[Collected data]
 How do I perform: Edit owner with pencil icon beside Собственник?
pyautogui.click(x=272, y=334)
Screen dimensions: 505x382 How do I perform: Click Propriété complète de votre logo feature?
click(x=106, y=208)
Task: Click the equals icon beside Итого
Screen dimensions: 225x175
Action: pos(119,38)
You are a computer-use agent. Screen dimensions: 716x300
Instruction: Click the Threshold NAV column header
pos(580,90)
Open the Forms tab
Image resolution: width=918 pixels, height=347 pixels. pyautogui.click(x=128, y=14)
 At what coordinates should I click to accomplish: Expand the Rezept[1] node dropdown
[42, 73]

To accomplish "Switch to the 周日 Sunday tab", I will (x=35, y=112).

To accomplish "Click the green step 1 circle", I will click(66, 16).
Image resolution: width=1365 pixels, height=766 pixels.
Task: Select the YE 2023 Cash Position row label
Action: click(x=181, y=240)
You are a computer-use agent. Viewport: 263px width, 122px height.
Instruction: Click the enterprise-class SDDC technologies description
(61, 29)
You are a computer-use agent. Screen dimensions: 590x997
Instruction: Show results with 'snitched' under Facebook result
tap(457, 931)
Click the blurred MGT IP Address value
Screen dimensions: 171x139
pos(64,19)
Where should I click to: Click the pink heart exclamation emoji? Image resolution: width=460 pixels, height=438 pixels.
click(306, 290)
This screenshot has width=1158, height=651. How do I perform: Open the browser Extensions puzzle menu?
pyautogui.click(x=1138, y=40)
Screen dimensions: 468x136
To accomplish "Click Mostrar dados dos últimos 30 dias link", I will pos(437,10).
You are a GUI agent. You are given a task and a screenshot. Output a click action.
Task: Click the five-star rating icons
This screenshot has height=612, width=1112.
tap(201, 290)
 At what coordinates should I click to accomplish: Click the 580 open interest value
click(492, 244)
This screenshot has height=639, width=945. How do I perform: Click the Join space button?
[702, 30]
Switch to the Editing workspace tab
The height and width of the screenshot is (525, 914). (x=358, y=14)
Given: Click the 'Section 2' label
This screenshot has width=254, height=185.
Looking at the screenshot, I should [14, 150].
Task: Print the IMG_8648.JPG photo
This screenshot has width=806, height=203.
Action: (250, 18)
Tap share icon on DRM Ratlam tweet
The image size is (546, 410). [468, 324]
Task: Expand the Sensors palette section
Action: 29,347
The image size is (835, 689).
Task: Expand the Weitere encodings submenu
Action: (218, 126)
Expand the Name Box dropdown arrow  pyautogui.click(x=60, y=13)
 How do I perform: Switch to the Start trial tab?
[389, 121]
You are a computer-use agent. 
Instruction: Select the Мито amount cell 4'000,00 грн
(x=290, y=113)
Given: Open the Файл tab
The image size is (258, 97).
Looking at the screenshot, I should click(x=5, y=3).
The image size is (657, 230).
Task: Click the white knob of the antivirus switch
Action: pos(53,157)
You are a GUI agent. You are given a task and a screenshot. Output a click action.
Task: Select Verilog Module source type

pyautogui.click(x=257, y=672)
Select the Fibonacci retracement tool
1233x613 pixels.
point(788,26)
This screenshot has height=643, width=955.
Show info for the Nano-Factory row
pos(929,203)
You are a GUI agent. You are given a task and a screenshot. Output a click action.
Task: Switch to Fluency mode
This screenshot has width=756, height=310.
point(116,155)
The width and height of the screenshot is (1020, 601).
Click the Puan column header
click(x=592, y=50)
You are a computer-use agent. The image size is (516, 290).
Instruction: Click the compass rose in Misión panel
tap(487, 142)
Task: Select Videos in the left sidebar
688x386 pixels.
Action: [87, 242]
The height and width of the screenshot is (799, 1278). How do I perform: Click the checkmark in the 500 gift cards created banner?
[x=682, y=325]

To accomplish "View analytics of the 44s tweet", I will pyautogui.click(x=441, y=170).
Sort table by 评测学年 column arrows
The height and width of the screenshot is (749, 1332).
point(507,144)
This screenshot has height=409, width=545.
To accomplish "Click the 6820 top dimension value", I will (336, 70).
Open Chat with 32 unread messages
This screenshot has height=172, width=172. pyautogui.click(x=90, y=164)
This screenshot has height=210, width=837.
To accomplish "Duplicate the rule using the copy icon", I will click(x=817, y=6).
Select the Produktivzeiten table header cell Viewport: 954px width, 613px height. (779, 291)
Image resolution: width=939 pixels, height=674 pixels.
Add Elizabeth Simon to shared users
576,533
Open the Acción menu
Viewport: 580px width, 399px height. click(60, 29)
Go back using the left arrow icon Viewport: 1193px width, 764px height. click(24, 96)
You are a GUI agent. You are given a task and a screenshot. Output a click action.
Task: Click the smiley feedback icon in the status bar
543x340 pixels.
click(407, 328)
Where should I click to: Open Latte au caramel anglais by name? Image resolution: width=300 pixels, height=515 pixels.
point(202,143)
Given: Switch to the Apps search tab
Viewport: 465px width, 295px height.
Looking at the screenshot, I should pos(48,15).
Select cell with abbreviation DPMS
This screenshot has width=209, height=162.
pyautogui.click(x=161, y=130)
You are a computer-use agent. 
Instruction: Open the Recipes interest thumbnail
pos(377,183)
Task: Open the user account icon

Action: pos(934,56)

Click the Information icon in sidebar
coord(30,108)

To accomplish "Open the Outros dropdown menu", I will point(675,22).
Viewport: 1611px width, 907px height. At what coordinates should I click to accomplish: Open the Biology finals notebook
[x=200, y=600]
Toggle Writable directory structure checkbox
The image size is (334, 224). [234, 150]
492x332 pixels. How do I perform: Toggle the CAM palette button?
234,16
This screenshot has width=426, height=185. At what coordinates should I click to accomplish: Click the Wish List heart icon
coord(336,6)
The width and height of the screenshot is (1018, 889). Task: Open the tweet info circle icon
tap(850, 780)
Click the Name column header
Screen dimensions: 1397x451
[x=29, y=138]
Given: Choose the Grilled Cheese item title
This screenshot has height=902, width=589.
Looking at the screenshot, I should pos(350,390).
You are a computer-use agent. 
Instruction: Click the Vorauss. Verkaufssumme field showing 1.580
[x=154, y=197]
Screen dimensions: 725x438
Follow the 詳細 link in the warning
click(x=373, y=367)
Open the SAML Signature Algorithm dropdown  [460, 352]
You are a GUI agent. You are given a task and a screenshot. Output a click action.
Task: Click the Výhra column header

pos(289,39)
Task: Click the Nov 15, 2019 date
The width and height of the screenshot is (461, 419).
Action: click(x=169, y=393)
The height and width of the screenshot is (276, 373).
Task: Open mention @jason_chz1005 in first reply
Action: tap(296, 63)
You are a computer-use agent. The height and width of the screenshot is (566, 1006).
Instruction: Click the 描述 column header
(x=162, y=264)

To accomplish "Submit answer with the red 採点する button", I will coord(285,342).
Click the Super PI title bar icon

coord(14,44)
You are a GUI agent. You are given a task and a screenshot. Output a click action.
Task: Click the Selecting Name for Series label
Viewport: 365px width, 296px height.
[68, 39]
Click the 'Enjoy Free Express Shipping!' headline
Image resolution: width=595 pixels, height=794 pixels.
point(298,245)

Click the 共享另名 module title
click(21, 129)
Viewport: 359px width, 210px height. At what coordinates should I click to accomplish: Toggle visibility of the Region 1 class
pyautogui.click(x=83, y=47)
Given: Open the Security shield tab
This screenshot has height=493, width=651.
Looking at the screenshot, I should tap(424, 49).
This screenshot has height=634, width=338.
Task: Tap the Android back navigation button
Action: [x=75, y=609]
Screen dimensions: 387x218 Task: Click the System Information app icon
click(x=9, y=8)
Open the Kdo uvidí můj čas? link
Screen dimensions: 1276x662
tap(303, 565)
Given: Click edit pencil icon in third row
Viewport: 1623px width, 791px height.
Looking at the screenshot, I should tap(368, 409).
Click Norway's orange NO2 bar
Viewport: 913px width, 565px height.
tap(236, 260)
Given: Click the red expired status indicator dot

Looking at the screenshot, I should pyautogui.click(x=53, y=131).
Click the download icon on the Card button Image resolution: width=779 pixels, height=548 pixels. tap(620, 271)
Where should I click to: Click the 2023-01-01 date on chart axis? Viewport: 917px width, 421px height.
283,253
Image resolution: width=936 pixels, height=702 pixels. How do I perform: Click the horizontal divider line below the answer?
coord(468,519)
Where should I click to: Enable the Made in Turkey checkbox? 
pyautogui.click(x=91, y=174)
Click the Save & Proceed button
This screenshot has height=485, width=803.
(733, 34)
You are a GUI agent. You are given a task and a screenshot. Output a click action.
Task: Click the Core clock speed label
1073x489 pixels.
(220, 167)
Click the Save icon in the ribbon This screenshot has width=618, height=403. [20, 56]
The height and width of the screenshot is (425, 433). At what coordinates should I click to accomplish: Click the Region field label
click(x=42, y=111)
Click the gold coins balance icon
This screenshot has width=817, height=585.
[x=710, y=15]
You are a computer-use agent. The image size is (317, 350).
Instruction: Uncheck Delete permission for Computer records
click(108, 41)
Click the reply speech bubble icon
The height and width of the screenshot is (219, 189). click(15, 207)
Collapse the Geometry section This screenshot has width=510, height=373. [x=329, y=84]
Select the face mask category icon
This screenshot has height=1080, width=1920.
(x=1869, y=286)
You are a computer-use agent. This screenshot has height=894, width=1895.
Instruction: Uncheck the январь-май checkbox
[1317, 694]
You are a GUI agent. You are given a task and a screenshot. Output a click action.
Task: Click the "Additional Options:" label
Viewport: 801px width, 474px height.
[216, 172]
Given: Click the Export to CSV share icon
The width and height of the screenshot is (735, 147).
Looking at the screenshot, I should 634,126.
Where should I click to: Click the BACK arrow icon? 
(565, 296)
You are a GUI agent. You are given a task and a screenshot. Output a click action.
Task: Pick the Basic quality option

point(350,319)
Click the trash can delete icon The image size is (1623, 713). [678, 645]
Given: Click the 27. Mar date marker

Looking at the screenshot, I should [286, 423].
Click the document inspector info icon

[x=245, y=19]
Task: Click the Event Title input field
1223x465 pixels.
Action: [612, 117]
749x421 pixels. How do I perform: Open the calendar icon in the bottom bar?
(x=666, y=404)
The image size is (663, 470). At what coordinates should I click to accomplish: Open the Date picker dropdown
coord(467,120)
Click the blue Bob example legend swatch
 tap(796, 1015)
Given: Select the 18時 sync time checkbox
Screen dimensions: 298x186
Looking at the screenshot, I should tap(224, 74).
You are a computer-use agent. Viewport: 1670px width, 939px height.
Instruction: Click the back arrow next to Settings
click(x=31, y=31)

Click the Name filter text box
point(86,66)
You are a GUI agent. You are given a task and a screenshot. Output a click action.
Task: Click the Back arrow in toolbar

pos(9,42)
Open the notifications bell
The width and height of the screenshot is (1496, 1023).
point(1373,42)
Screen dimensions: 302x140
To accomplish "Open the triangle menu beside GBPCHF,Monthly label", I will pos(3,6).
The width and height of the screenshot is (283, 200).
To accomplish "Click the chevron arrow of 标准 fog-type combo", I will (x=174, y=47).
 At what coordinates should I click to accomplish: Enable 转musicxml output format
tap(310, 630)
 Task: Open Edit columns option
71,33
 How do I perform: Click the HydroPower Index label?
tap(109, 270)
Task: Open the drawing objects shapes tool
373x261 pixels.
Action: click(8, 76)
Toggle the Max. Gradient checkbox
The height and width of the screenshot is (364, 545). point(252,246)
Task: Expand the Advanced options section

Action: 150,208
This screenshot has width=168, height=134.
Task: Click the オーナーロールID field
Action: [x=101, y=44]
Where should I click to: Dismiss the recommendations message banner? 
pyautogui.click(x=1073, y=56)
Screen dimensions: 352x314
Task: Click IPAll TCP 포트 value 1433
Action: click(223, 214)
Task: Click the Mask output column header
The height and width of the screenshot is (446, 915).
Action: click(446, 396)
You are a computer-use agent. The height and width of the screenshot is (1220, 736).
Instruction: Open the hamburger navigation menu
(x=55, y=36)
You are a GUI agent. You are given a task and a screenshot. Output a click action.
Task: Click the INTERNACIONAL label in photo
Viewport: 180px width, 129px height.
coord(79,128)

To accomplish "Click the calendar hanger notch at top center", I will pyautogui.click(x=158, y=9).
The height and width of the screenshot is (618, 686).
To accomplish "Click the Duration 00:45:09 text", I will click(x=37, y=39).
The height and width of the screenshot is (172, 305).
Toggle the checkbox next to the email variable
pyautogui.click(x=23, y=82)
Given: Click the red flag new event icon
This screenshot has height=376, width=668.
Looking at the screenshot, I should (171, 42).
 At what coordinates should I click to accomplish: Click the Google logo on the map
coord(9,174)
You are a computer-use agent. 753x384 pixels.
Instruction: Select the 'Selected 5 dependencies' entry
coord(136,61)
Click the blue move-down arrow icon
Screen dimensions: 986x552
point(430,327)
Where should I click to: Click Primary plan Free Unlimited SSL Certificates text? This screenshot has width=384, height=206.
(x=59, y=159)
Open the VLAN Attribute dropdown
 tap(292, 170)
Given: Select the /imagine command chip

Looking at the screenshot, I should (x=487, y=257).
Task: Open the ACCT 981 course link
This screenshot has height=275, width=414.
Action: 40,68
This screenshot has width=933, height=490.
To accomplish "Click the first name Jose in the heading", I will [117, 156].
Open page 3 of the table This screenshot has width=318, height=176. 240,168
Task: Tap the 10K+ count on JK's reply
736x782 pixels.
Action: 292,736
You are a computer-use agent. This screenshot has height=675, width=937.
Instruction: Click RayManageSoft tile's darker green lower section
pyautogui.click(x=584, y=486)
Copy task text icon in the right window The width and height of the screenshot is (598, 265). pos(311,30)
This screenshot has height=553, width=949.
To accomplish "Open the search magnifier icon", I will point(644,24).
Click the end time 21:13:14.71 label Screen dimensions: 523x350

# TASK OBJECTIVE
Once a line of the records is found to contain "time", copy it out.

# EXERCISE RESPONSE
Given: Select the 18時 sync time checkbox
Click the end time 21:13:14.71 label Screen dimensions: 523x350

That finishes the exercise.